Clearly, non-sentient machines that mine and burn fossil fuels see no value in human beings, and are laying the groundwork for our extinction. So why would someone be concerned about sentient machines joining in the process of causing our extinction? Does it matter which kind of machine causes our demise? We've already shown that our society is OK with Exxon's machines causing our demise, and we've shown that our society is OK with YouTube carrying disinformation like PragerU that assists Exxon's destruction.
Since our society isn't even slowing down the acceleration of our demise through non-sentient machines causing climate change, and shows a lack of concern about death by viruses (COVID) and guns, why would it care about death by sentient machines?
[[The following comment was submitted by author Peter J. Denning. --CACM Administrator]]
Good point about how machines doing our bidding are accelerating climate change and the attendant risk of decimating some of humanity. Why the newer concern that sentient machines might decimate us? I speculate that the reason is control.
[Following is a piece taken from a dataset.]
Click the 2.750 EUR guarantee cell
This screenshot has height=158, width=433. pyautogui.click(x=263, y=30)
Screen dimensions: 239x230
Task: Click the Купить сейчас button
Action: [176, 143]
Whereas we feel we have control over the machines that mine and burn carbon fuels, we worry that sentient machines could go beyond our control. I argued that generative AI machines are not likely to become sentient and go out of our control. So all we need to worry about is non-sentient AI machines. -- Peter Denning, Salinas, CA
Showing the clear limits of the probabilistic core of LLMs and pointing in contrast to the rich possibilities of human actors is impressive. What is shining up here as a challenge for more and better research appears as a chance for a more radical improvement. But, where are the disciplines which can do this? One discipline alone will be to weak; a cluster of disciplines presupposes a shared trans-disciplinary perspective. Does such a shared trans-disciplinary cluster of disciplines exists anywhere? The cognitive science paradigm today e.g. appears not yet to be in this state.
[The following user comment/response was submitted by Peter J. Denning. --CACM Administrator]
Yes, there are other technologically enabled developments that pose far more serious threats than LLMs evolving into something sinister. And yes, there are people involved in conversations to change things. Many of those are not scientists. Elon Musk's quest to colonize Mars is based on a conviction that a multiplanet humanity is stronger than the current humanity. Many philosophers have studied how our "technological way of being" draws us toward detachment from each other and worsens conflicts. Examples are Albert Borgmann and Hubert Dreyfus. Political scientists are searching for ways to prevent the current reconfiguration of power in the world from spiraling into World War III. Examples are Henry Kissinger and John Mearsheimer, who look for reconciliation, not victory.
We don't have to wait for coalitions of departments in universities to develop. We can ferret out these voices and listen to them.